La barzelletta del giorno è l’ “intesa strategica sul governo del sistema” che Fassino ha consegnato al ritrovato “compagno” Giuliano Ferrara.
Non si possono coglionare milioni di italiani – la metà del Paese – che hanno votato contro la Sinistra, con queste frescacce.
Spero che Berlusconi non si faccia infinocchiare, che non si faccia convincere a suicidarsi votando D’Alema. Invece di proporgli la rosa di nomi, pretendono la resa.
E’ tutto da ridere.
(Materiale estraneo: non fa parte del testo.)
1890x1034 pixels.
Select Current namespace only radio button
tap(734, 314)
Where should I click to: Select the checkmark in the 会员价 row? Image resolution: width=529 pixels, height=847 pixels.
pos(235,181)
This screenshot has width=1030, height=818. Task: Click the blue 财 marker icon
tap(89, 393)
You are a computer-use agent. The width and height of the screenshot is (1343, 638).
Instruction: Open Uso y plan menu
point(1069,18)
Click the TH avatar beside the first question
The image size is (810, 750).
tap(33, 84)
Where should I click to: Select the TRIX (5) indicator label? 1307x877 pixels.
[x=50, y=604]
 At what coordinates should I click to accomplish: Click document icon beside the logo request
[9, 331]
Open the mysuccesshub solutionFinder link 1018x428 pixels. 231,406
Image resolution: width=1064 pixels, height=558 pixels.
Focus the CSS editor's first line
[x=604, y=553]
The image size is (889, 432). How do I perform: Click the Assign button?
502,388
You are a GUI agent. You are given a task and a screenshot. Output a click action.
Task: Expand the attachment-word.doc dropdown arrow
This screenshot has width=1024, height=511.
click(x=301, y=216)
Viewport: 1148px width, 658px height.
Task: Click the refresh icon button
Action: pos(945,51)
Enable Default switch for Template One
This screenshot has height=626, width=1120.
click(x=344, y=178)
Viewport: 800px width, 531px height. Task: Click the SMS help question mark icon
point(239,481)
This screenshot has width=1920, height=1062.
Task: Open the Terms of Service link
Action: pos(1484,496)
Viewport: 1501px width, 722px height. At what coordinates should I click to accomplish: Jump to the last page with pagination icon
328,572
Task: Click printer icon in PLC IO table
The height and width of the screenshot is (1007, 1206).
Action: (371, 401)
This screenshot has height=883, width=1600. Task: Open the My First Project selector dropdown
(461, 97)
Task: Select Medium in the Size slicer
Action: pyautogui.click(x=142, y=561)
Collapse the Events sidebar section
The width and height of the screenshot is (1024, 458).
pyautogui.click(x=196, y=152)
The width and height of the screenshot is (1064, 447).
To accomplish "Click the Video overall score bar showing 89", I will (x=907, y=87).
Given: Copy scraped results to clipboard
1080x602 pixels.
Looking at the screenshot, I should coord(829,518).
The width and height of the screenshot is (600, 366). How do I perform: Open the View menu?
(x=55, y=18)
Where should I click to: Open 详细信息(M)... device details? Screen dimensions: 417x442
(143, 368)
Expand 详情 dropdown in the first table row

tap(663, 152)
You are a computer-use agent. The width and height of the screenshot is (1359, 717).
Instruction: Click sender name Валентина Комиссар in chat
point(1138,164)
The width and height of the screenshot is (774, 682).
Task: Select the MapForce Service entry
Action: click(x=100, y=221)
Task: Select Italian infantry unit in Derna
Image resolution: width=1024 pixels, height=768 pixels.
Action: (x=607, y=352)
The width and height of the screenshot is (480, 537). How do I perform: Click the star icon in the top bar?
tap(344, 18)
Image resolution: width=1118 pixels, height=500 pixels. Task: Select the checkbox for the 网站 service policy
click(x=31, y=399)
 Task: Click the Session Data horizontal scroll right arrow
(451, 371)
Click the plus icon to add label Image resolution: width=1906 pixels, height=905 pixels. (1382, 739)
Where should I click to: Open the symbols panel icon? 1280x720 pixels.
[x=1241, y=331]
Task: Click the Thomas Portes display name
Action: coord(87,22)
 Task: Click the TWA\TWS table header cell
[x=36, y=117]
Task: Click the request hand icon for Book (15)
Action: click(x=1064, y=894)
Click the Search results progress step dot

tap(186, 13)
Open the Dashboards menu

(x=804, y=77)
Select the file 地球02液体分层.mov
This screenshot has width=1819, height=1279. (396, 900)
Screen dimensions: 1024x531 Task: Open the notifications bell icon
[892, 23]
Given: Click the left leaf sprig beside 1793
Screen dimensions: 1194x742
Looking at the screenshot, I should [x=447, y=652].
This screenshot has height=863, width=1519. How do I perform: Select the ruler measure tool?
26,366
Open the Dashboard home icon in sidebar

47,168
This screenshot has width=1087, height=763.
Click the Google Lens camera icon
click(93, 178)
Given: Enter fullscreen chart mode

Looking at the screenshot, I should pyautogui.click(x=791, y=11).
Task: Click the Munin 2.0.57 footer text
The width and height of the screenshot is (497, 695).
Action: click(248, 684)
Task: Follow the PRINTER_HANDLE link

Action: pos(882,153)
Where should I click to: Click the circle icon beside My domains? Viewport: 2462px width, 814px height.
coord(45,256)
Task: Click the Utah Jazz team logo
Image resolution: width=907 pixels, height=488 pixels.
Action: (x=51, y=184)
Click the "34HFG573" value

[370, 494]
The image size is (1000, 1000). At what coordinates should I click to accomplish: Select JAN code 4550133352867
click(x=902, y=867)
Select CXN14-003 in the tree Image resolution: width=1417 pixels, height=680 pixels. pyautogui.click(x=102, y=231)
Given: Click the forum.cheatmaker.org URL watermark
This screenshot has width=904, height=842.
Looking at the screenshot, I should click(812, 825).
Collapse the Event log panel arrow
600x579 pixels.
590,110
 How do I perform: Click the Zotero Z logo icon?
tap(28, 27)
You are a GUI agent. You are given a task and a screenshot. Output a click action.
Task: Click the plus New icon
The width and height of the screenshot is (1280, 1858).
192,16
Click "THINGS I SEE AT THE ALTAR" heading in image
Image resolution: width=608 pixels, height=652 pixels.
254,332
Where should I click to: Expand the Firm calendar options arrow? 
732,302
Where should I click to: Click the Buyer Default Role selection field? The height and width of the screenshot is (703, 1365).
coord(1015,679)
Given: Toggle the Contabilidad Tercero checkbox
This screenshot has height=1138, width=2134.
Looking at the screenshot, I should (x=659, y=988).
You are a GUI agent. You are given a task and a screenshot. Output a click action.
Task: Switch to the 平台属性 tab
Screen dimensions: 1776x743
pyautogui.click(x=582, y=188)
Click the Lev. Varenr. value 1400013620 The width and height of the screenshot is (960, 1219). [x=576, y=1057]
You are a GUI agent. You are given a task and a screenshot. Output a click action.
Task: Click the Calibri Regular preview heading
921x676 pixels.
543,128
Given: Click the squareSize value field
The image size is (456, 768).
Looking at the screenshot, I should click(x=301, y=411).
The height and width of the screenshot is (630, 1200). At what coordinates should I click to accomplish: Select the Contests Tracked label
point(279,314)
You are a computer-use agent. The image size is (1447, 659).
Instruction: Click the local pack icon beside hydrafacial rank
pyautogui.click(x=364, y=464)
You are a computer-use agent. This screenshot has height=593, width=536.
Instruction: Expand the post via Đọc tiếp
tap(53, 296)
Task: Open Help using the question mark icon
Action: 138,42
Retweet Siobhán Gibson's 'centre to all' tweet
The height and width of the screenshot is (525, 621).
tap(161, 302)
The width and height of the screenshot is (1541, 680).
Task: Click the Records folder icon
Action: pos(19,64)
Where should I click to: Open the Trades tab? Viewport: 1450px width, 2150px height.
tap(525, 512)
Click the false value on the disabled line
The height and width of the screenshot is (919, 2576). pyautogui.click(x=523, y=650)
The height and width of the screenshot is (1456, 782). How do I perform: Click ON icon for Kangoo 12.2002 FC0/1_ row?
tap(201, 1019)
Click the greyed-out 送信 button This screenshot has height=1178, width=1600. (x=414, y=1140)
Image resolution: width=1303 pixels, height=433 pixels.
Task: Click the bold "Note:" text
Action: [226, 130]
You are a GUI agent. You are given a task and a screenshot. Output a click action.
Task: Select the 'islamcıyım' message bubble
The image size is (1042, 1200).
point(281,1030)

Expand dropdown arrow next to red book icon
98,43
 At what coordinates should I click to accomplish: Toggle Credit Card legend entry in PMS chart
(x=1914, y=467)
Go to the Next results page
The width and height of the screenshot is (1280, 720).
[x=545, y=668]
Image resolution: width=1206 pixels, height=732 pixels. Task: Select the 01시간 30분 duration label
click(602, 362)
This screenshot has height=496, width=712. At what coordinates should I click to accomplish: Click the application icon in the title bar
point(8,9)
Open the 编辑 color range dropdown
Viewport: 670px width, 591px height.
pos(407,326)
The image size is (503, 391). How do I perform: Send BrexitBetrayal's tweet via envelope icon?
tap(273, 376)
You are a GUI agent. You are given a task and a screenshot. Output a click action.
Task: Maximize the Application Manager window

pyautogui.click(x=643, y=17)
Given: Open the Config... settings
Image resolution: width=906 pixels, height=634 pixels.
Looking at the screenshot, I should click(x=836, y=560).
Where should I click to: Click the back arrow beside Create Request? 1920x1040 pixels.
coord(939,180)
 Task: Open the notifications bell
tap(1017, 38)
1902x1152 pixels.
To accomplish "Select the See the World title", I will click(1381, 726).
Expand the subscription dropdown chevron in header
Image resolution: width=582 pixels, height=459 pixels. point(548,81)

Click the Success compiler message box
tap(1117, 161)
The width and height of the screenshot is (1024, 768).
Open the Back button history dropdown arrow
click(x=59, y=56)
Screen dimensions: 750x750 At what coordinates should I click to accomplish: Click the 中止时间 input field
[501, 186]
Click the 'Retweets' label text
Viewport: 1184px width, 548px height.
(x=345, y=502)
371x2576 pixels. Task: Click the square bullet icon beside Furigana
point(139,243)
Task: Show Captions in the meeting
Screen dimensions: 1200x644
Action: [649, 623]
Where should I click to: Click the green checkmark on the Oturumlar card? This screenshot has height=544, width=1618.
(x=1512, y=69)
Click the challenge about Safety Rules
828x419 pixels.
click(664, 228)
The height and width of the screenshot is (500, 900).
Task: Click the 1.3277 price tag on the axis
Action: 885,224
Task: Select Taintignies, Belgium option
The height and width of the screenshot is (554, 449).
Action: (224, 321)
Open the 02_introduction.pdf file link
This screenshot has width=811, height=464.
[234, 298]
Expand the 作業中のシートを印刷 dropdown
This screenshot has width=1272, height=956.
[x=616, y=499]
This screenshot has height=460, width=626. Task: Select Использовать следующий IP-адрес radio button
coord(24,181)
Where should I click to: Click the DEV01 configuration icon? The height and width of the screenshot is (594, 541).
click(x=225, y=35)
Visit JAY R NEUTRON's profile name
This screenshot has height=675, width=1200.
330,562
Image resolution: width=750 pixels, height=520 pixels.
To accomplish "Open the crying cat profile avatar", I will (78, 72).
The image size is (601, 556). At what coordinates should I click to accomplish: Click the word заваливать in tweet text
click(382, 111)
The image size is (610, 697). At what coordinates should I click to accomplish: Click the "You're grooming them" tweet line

Innanzitutto l’esordio ammiccante. Ora e solo ora Fassino scopre che “il centrosinistra ha vinto sul filo di lana”. Ora e solo ora riconosce che “è innegabile che una metà del Paese sia rappresentata dalla CDL” e che “la guerra è finita”.
Come gli è venuta questa geniale illuminazione? Perché solo ora? Perché guarda caso solo ora gli servono i voti del centrodestra per dare una poltrona al “lìder Massimo” della Sinistra, cioè per portare D’Alema al Quirinale e chiudere tutti i giochi del potere per anni, liquidando per sempre il Berlusca e compagnia.
Sarebbe stato serio e credibile se avesse pronunciato quelle parole davanti alla sua folla ululante la notte del 10 aprile, invece lì trionfalmente fu spernacchiata, a scrutinio in corso, l’altra metà d’Italia.
Sarebbe stato ancora credibile se le avesse dette almeno l’indomani, in risposta alla conferenza stampa di Berlusconi che invitava a riconoscere il pareggio e la necessità di larghe intese. Ma neanche allora le disse: nuovo spernacchiamento al Cavaliere.
Poteva dire quelle verità prima di eleggere i presidenti di Camera e Senato, proponendo – di conseguenza – al centrodestra la presidenza del Senato (dove la Cdl ha preso più voti della Sinistra).
Ma non gli conveniva perché i compagni famelicamente volevano avventarsi su tutte le poltrone con la selvaggia lottizzazione che abbiamo visto e il centrodestra doveva essere cacciato a pedate da tutte le istituzioni.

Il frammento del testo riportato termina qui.